血圧は状況や環境によって変動しやすいので、「測定の条件を一定にする」「継続的に測る」を心がけて、できるだけ正確な数値を得られるようにしましょう。
測定前の1~2分は安静にする
歩いたり動いたりした後は、血圧は上昇している場合があります。そのため、座って1~2分間安静にしてから測定してください。血圧計は、手首に巻くタイプよりも上腕に巻くタイプの方が、正確な値をとれます。上腕式の場合は、カフ(腕帯)を心臓と同じ高さにそろえ、手のひらを上に向けて椅子に座りましょう。状況によっては、仰向けに寝ながらの測定でも大丈夫です。
毎日同じ時間に測定する
測定する時間を決めましょう。朝は「起床後1時間以内」「排尿後」「食前」「薬の服用前」、夜は「就寝前」が測定するのによいタイミングです。基本的には朝と夜の1日2回測定を行い、平均値をとります。また、仕事中やストレスを感じているときなど、不調時にも測定して、血圧が良好な状態にあるかをチェックしましょう。
数値を記録する
測定した値は記録に残しましょう。できるだけ長期間に渡って記録をとり続けると、血圧の推移を把握でき、医療機関を受診する際に役立ちます。

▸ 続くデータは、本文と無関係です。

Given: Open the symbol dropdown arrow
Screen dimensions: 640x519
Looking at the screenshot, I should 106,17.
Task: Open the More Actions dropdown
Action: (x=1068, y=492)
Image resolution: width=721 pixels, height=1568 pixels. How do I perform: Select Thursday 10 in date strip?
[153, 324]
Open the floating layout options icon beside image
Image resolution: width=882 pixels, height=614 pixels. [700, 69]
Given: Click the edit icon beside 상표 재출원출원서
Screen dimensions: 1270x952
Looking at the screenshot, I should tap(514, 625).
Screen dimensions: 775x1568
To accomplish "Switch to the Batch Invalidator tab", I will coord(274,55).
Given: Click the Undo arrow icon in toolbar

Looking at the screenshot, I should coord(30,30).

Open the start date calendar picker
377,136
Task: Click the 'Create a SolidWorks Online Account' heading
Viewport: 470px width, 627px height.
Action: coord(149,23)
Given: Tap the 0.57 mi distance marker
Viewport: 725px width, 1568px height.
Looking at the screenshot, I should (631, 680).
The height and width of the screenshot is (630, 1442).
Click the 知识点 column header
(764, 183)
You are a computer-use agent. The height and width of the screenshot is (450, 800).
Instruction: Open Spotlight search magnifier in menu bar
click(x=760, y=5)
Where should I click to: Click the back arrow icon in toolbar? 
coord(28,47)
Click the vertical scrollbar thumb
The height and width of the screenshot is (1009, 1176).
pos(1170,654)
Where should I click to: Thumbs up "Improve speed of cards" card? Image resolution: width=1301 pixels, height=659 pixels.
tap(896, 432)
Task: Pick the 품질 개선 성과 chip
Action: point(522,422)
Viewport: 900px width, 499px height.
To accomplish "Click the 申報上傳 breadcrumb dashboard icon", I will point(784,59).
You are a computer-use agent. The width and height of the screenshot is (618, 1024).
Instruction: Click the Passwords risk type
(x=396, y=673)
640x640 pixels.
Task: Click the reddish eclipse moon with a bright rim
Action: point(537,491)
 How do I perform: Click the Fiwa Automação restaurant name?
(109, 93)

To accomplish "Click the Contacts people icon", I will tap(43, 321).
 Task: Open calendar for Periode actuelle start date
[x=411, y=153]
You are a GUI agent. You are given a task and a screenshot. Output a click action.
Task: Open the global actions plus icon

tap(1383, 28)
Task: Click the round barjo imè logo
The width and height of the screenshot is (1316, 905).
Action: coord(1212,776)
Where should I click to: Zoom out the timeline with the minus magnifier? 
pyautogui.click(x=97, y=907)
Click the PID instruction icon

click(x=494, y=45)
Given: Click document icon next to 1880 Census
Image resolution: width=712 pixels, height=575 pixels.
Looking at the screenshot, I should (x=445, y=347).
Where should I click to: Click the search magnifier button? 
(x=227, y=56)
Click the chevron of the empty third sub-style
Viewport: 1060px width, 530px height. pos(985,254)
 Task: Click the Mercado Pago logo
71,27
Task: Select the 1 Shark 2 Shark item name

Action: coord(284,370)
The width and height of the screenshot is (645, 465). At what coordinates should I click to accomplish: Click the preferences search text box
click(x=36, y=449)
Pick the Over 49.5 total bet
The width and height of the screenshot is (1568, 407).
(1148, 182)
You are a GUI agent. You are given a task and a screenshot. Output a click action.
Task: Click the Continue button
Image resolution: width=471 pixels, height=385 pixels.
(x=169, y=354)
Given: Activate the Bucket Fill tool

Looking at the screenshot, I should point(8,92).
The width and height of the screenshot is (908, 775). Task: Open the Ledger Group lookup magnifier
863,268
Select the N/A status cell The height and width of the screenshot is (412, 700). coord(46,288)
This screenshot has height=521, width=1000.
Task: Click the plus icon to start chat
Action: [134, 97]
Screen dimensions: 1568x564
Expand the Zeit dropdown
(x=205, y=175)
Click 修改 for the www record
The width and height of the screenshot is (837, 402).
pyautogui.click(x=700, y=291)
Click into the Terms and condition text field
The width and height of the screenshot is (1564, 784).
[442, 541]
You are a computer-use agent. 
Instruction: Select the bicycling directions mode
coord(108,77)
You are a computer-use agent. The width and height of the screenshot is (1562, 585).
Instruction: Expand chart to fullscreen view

血圧の変化は自覚症状として現れないからこそ、定期的に測定を
血圧は、高くなっても自覚症状が出ません。しかし、血圧の高い状態を長い間放置すると心臓や血管に負担がかかってしまい、健康状態が悪化する恐れがあります。
血圧は、自分の健康状態を教えてくれるバロメーターです。定期的に血圧を測定して自分の数値を把握し、数値が高くなってきたら食塩やお酒の過剰摂取、喫煙といった生活習慣を見直してください。血圧が高めの人に向けた機能性食品も役立てながら、無理のない血圧対策をして、健康を維持してくださいね。